===== Dataset records =====

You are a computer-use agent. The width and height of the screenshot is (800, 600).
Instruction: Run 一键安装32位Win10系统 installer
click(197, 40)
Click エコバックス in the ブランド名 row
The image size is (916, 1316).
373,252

=====

What is needed: All of the records above need to be copied exactly.

Response to this task:
You are a computer-use agent. The width and height of the screenshot is (800, 600).
Instruction: Run 一键安装32位Win10系统 installer
click(197, 40)
Click エコバックス in the ブランド名 row
The image size is (916, 1316).
373,252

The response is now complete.